● **Data to process**:

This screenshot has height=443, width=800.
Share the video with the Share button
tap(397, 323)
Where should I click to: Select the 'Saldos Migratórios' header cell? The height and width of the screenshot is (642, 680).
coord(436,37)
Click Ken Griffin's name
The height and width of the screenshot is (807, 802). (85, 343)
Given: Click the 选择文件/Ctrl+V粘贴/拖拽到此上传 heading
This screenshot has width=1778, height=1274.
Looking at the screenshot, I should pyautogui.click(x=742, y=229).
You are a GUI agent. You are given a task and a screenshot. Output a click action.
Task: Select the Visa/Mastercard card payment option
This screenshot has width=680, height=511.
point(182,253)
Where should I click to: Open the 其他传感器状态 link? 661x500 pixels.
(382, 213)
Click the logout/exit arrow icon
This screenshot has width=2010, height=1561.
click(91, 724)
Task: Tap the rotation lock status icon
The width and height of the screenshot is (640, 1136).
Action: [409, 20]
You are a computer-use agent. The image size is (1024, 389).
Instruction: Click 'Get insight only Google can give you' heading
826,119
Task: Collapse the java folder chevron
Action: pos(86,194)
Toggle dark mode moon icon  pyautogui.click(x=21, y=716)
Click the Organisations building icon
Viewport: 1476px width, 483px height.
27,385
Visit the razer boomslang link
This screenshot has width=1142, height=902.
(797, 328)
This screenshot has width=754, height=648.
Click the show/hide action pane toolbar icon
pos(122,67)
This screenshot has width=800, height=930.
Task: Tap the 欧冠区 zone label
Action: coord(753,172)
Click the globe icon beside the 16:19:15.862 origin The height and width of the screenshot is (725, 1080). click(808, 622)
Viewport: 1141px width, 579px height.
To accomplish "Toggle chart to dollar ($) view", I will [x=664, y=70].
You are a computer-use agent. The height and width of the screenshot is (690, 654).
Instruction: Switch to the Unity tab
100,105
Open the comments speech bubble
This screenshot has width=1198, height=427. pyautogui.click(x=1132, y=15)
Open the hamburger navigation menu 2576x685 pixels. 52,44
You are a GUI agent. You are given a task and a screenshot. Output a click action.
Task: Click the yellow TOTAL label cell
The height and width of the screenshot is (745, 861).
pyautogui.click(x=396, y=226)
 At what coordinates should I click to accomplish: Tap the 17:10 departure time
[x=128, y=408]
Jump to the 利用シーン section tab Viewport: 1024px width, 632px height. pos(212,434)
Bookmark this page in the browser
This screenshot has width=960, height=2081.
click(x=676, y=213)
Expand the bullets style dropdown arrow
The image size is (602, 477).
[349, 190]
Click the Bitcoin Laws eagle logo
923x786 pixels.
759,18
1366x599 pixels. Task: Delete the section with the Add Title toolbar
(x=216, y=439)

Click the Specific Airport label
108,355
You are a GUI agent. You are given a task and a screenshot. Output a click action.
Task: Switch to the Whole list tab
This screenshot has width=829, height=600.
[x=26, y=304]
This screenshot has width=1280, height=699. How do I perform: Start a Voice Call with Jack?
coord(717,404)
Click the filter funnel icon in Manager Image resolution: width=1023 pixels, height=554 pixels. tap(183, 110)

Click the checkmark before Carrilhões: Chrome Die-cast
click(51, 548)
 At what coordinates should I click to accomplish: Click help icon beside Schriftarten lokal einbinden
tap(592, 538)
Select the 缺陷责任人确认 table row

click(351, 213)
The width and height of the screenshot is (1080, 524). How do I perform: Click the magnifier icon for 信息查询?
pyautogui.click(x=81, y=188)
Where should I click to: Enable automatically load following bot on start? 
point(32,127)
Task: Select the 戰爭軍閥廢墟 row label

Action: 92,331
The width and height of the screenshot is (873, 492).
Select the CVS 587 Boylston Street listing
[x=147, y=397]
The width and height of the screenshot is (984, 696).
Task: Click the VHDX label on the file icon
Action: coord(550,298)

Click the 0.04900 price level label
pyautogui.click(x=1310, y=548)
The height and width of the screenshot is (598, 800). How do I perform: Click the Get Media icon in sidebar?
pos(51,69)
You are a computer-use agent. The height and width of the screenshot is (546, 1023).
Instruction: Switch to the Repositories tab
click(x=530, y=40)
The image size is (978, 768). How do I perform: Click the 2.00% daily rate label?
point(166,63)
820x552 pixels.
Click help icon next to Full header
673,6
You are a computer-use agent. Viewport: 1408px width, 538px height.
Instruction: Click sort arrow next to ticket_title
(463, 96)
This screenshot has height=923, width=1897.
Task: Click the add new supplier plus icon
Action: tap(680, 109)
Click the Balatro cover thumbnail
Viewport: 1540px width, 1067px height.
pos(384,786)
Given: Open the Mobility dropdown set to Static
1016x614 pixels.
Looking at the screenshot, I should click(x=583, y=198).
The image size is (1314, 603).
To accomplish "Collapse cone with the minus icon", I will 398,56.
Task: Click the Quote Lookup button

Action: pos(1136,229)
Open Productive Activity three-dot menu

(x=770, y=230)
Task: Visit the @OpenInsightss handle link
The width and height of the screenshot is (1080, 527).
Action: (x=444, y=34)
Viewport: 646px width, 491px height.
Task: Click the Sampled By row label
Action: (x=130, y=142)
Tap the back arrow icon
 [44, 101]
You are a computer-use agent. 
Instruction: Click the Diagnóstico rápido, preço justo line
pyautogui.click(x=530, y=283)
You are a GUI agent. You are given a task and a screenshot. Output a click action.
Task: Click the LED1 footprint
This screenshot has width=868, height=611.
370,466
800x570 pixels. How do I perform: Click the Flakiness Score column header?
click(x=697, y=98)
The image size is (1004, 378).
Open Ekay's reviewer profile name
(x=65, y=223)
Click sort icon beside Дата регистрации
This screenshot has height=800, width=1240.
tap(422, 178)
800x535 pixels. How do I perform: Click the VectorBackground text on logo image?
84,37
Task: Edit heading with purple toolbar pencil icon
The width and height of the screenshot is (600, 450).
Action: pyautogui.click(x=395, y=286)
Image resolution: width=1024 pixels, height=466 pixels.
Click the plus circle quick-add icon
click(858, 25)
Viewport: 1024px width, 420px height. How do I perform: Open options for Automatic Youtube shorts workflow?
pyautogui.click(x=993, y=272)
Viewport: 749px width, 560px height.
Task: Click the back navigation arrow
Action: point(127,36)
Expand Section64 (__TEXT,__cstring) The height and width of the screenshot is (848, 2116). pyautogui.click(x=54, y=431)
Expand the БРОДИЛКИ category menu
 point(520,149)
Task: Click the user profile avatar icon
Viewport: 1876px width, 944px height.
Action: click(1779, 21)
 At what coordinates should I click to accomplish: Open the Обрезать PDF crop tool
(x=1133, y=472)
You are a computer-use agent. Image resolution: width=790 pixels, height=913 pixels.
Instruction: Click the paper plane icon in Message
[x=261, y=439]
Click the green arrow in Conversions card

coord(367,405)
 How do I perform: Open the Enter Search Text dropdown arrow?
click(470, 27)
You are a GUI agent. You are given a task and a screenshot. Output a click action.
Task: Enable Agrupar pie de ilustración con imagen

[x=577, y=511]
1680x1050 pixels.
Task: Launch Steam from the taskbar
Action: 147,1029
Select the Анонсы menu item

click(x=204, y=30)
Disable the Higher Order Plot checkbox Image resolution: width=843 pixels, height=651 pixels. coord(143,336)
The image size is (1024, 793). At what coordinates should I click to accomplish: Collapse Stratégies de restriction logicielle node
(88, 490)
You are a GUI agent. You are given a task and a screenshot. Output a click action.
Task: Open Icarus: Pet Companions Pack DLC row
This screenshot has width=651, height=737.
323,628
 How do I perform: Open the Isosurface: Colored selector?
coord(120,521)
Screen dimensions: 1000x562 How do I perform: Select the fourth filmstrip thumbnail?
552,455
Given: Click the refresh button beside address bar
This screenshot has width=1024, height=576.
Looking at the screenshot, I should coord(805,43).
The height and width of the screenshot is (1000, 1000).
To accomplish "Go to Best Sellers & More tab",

● **Task to carry out**: Reproduce the whole listing above exactly.

● **Reply**:
This screenshot has height=443, width=800.
Share the video with the Share button
tap(397, 323)
Where should I click to: Select the 'Saldos Migratórios' header cell? The height and width of the screenshot is (642, 680).
coord(436,37)
Click Ken Griffin's name
The height and width of the screenshot is (807, 802). (85, 343)
Given: Click the 选择文件/Ctrl+V粘贴/拖拽到此上传 heading
This screenshot has width=1778, height=1274.
Looking at the screenshot, I should pyautogui.click(x=742, y=229).
You are a GUI agent. You are given a task and a screenshot. Output a click action.
Task: Select the Visa/Mastercard card payment option
This screenshot has width=680, height=511.
point(182,253)
Where should I click to: Open the 其他传感器状态 link? 661x500 pixels.
(382, 213)
Click the logout/exit arrow icon
This screenshot has width=2010, height=1561.
click(91, 724)
Task: Tap the rotation lock status icon
The width and height of the screenshot is (640, 1136).
Action: [409, 20]
You are a computer-use agent. The image size is (1024, 389).
Instruction: Click 'Get insight only Google can give you' heading
826,119
Task: Collapse the java folder chevron
Action: pos(86,194)
Toggle dark mode moon icon  pyautogui.click(x=21, y=716)
Click the Organisations building icon
Viewport: 1476px width, 483px height.
27,385
Visit the razer boomslang link
This screenshot has width=1142, height=902.
(797, 328)
This screenshot has width=754, height=648.
Click the show/hide action pane toolbar icon
pos(122,67)
This screenshot has width=800, height=930.
Task: Tap the 欧冠区 zone label
Action: coord(753,172)
Click the globe icon beside the 16:19:15.862 origin The height and width of the screenshot is (725, 1080). click(808, 622)
Viewport: 1141px width, 579px height.
To accomplish "Toggle chart to dollar ($) view", I will [x=664, y=70].
You are a computer-use agent. The height and width of the screenshot is (690, 654).
Instruction: Switch to the Unity tab
100,105
Open the comments speech bubble
This screenshot has width=1198, height=427. pyautogui.click(x=1132, y=15)
Open the hamburger navigation menu 2576x685 pixels. 52,44
You are a GUI agent. You are given a task and a screenshot. Output a click action.
Task: Click the yellow TOTAL label cell
The height and width of the screenshot is (745, 861).
pyautogui.click(x=396, y=226)
 At what coordinates should I click to accomplish: Tap the 17:10 departure time
[x=128, y=408]
Jump to the 利用シーン section tab Viewport: 1024px width, 632px height. pos(212,434)
Bookmark this page in the browser
This screenshot has width=960, height=2081.
click(x=676, y=213)
Expand the bullets style dropdown arrow
The image size is (602, 477).
[349, 190]
Click the Bitcoin Laws eagle logo
923x786 pixels.
759,18
1366x599 pixels. Task: Delete the section with the Add Title toolbar
(x=216, y=439)

Click the Specific Airport label
108,355
You are a GUI agent. You are given a task and a screenshot. Output a click action.
Task: Switch to the Whole list tab
This screenshot has width=829, height=600.
[x=26, y=304]
This screenshot has width=1280, height=699. How do I perform: Start a Voice Call with Jack?
coord(717,404)
Click the filter funnel icon in Manager Image resolution: width=1023 pixels, height=554 pixels. tap(183, 110)

Click the checkmark before Carrilhões: Chrome Die-cast
click(51, 548)
 At what coordinates should I click to accomplish: Click help icon beside Schriftarten lokal einbinden
tap(592, 538)
Select the 缺陷责任人确认 table row

click(351, 213)
The width and height of the screenshot is (1080, 524). How do I perform: Click the magnifier icon for 信息查询?
pyautogui.click(x=81, y=188)
Where should I click to: Enable automatically load following bot on start? 
point(32,127)
Task: Select the 戰爭軍閥廢墟 row label

Action: 92,331
The width and height of the screenshot is (873, 492).
Select the CVS 587 Boylston Street listing
[x=147, y=397]
The width and height of the screenshot is (984, 696).
Task: Click the VHDX label on the file icon
Action: coord(550,298)

Click the 0.04900 price level label
pyautogui.click(x=1310, y=548)
The height and width of the screenshot is (598, 800). How do I perform: Click the Get Media icon in sidebar?
pos(51,69)
You are a computer-use agent. The height and width of the screenshot is (546, 1023).
Instruction: Switch to the Repositories tab
click(x=530, y=40)
The image size is (978, 768). How do I perform: Click the 2.00% daily rate label?
point(166,63)
820x552 pixels.
Click help icon next to Full header
673,6
You are a computer-use agent. Viewport: 1408px width, 538px height.
Instruction: Click sort arrow next to ticket_title
(463, 96)
This screenshot has height=923, width=1897.
Task: Click the add new supplier plus icon
Action: tap(680, 109)
Click the Balatro cover thumbnail
Viewport: 1540px width, 1067px height.
pos(384,786)
Given: Open the Mobility dropdown set to Static
1016x614 pixels.
Looking at the screenshot, I should click(x=583, y=198).
The image size is (1314, 603).
To accomplish "Collapse cone with the minus icon", I will 398,56.
Task: Click the Quote Lookup button

Action: pos(1136,229)
Open Productive Activity three-dot menu

(x=770, y=230)
Task: Visit the @OpenInsightss handle link
The width and height of the screenshot is (1080, 527).
Action: (x=444, y=34)
Viewport: 646px width, 491px height.
Task: Click the Sampled By row label
Action: (x=130, y=142)
Tap the back arrow icon
 [44, 101]
You are a computer-use agent. 
Instruction: Click the Diagnóstico rápido, preço justo line
pyautogui.click(x=530, y=283)
You are a GUI agent. You are given a task and a screenshot. Output a click action.
Task: Click the LED1 footprint
This screenshot has width=868, height=611.
370,466
800x570 pixels. How do I perform: Click the Flakiness Score column header?
click(x=697, y=98)
The image size is (1004, 378).
Open Ekay's reviewer profile name
(x=65, y=223)
Click sort icon beside Дата регистрации
This screenshot has height=800, width=1240.
tap(422, 178)
800x535 pixels. How do I perform: Click the VectorBackground text on logo image?
84,37
Task: Edit heading with purple toolbar pencil icon
The width and height of the screenshot is (600, 450).
Action: pyautogui.click(x=395, y=286)
Image resolution: width=1024 pixels, height=466 pixels.
Click the plus circle quick-add icon
click(858, 25)
Viewport: 1024px width, 420px height. How do I perform: Open options for Automatic Youtube shorts workflow?
pyautogui.click(x=993, y=272)
Viewport: 749px width, 560px height.
Task: Click the back navigation arrow
Action: point(127,36)
Expand Section64 (__TEXT,__cstring) The height and width of the screenshot is (848, 2116). pyautogui.click(x=54, y=431)
Expand the БРОДИЛКИ category menu
 point(520,149)
Task: Click the user profile avatar icon
Viewport: 1876px width, 944px height.
Action: click(1779, 21)
 At what coordinates should I click to accomplish: Open the Обрезать PDF crop tool
(x=1133, y=472)
You are a computer-use agent. Image resolution: width=790 pixels, height=913 pixels.
Instruction: Click the paper plane icon in Message
[x=261, y=439]
Click the green arrow in Conversions card

coord(367,405)
 How do I perform: Open the Enter Search Text dropdown arrow?
click(470, 27)
You are a GUI agent. You are given a task and a screenshot. Output a click action.
Task: Enable Agrupar pie de ilustración con imagen

[x=577, y=511]
1680x1050 pixels.
Task: Launch Steam from the taskbar
Action: 147,1029
Select the Анонсы menu item

click(x=204, y=30)
Disable the Higher Order Plot checkbox Image resolution: width=843 pixels, height=651 pixels. coord(143,336)
The image size is (1024, 793). At what coordinates should I click to accomplish: Collapse Stratégies de restriction logicielle node
(88, 490)
You are a GUI agent. You are given a task and a screenshot. Output a click action.
Task: Open Icarus: Pet Companions Pack DLC row
This screenshot has width=651, height=737.
323,628
 How do I perform: Open the Isosurface: Colored selector?
coord(120,521)
Screen dimensions: 1000x562 How do I perform: Select the fourth filmstrip thumbnail?
552,455
Given: Click the refresh button beside address bar
This screenshot has width=1024, height=576.
Looking at the screenshot, I should coord(805,43).
The height and width of the screenshot is (1000, 1000).
To accomplish "Go to Best Sellers & More tab",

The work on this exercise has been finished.